(Work instruction): Among the lines below, return each one that contains the word "computer".

**** Entries provided

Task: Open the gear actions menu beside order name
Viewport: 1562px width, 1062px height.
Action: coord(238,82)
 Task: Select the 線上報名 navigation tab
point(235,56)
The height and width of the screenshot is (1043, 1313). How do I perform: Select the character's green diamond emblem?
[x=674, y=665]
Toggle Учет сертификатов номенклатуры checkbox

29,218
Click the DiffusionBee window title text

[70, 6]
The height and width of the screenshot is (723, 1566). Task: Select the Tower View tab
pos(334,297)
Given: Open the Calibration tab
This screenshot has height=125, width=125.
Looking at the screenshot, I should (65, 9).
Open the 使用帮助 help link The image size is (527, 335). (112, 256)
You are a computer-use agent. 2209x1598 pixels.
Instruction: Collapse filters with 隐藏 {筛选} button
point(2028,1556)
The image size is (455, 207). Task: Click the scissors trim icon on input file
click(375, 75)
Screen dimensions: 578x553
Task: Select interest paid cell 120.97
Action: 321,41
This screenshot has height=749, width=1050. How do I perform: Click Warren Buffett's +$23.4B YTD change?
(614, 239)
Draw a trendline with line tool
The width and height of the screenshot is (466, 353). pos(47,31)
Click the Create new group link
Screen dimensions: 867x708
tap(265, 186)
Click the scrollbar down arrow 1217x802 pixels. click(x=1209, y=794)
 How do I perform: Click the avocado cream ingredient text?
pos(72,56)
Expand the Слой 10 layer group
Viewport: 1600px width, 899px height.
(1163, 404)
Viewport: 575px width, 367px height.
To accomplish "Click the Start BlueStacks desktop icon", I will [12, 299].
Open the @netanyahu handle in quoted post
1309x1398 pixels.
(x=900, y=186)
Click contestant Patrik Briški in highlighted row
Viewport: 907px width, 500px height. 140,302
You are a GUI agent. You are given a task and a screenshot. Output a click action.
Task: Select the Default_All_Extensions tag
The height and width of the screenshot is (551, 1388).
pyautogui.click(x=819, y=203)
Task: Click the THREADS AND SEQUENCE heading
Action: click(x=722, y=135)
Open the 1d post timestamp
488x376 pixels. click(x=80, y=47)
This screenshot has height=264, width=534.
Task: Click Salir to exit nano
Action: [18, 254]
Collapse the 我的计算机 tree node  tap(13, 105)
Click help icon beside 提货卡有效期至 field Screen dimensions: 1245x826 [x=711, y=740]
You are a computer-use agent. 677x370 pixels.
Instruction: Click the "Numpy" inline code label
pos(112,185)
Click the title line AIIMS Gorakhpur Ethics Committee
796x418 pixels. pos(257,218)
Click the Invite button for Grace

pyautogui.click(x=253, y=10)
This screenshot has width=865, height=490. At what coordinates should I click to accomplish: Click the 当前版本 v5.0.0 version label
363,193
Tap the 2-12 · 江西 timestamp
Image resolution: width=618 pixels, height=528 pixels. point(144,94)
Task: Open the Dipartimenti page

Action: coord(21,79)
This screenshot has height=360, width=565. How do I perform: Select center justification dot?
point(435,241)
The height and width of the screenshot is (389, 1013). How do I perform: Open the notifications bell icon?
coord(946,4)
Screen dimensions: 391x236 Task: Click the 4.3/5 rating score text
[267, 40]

********

(Result of the task):
You are a computer-use agent. 2209x1598 pixels.
You are a computer-use agent. 677x370 pixels.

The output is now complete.